§ **Aim of the task**
Could you return, exactly as written, only the lines from the one holding "Recent (171, 377)" through the final line of the records below?

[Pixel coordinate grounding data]
******************************

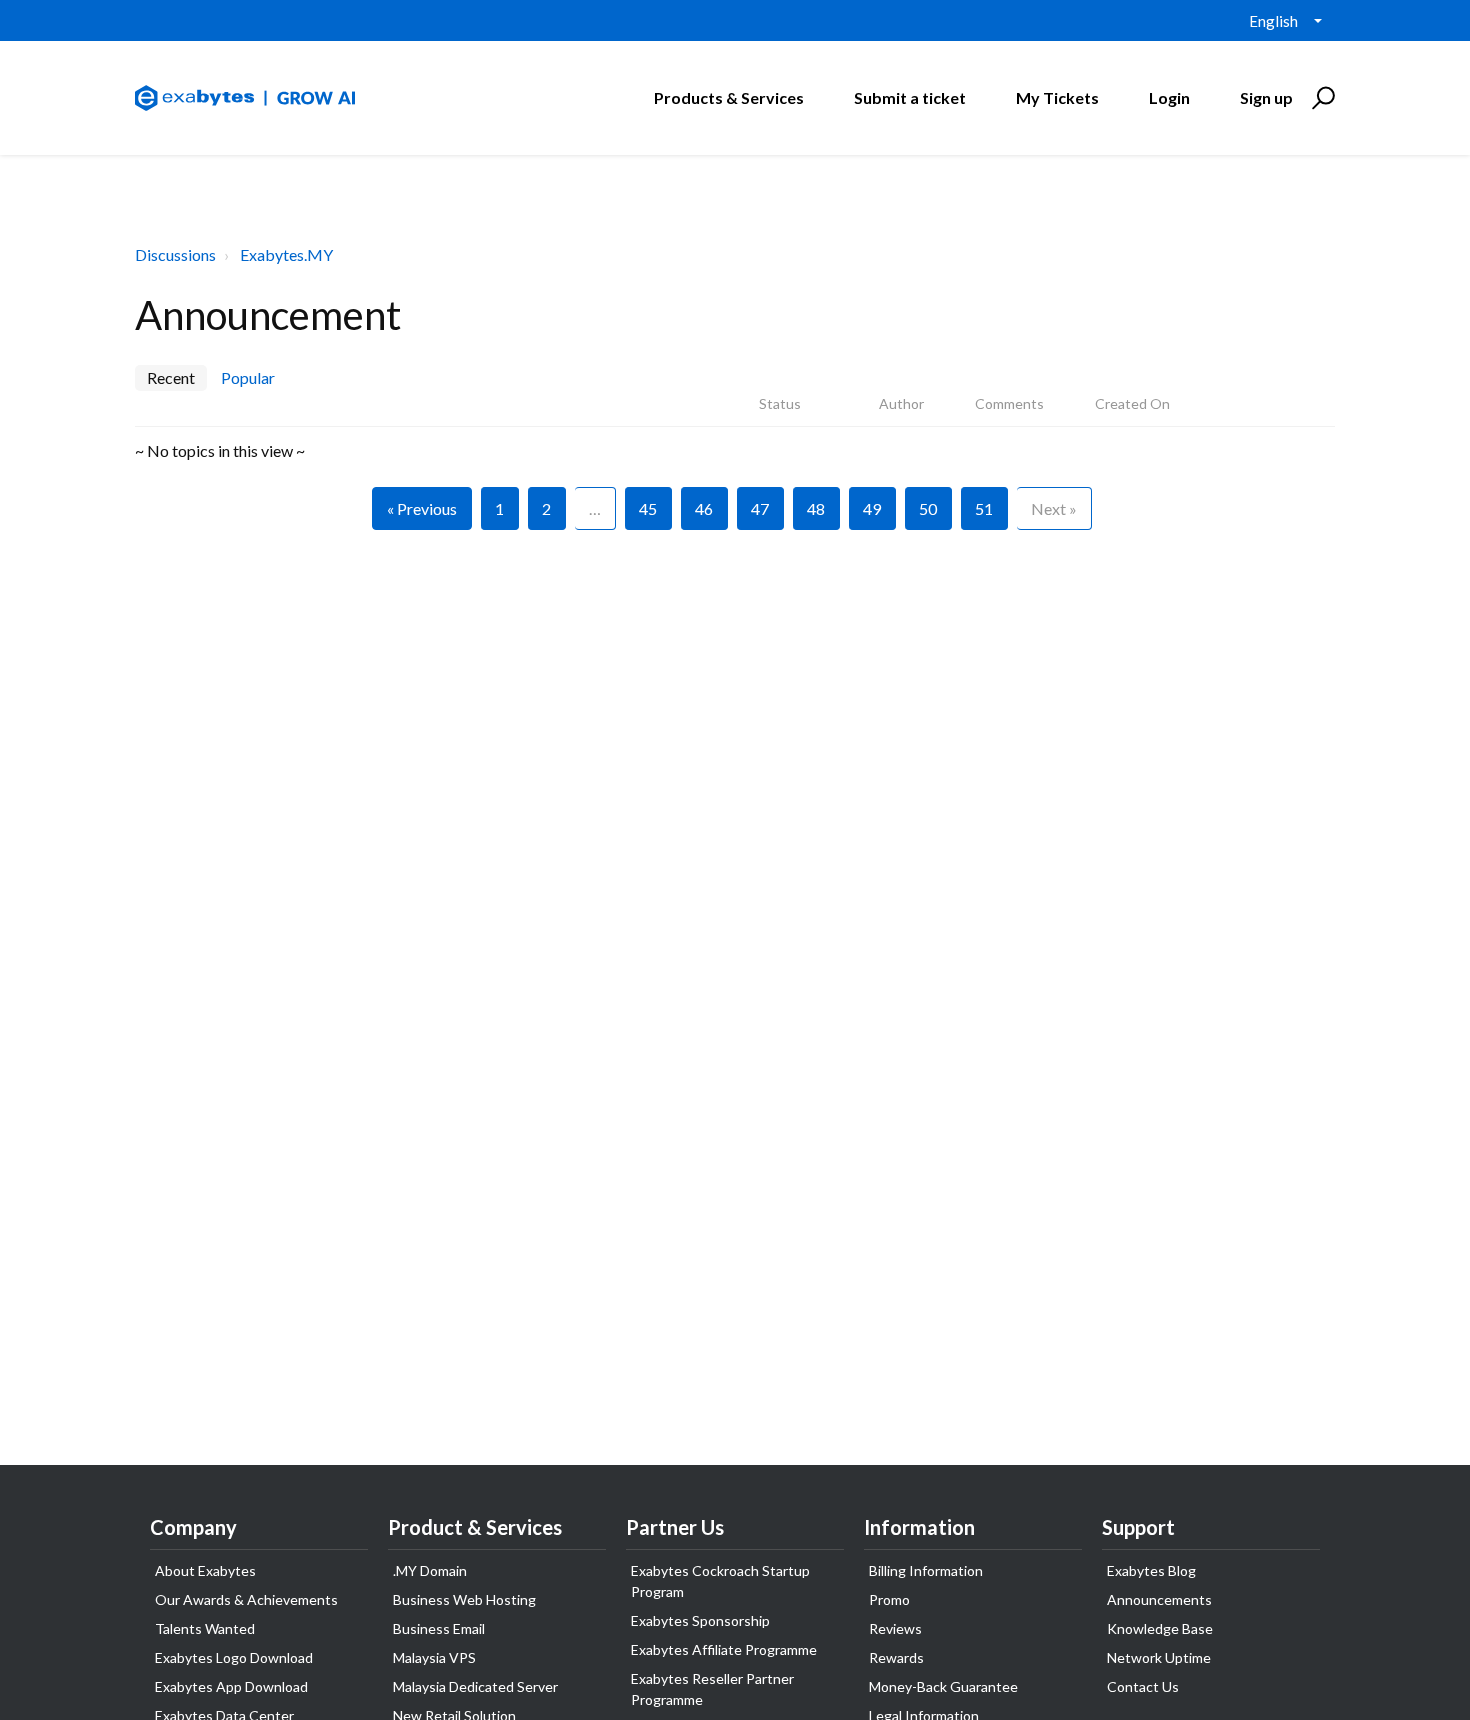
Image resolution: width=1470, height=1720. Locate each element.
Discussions (175, 254)
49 (872, 508)
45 (648, 508)
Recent (171, 377)
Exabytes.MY (286, 254)
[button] (1320, 98)
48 (816, 508)
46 (704, 508)
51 (984, 508)
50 (928, 508)
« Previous (422, 508)
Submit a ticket (910, 97)
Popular (248, 377)
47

******************************

§ **Problem solution**
Recent (171, 377)
Exabytes.MY (286, 254)
[button] (1320, 98)
48 (816, 508)
46 (704, 508)
51 (984, 508)
50 (928, 508)
« Previous (422, 508)
Submit a ticket (910, 97)
Popular (248, 377)
47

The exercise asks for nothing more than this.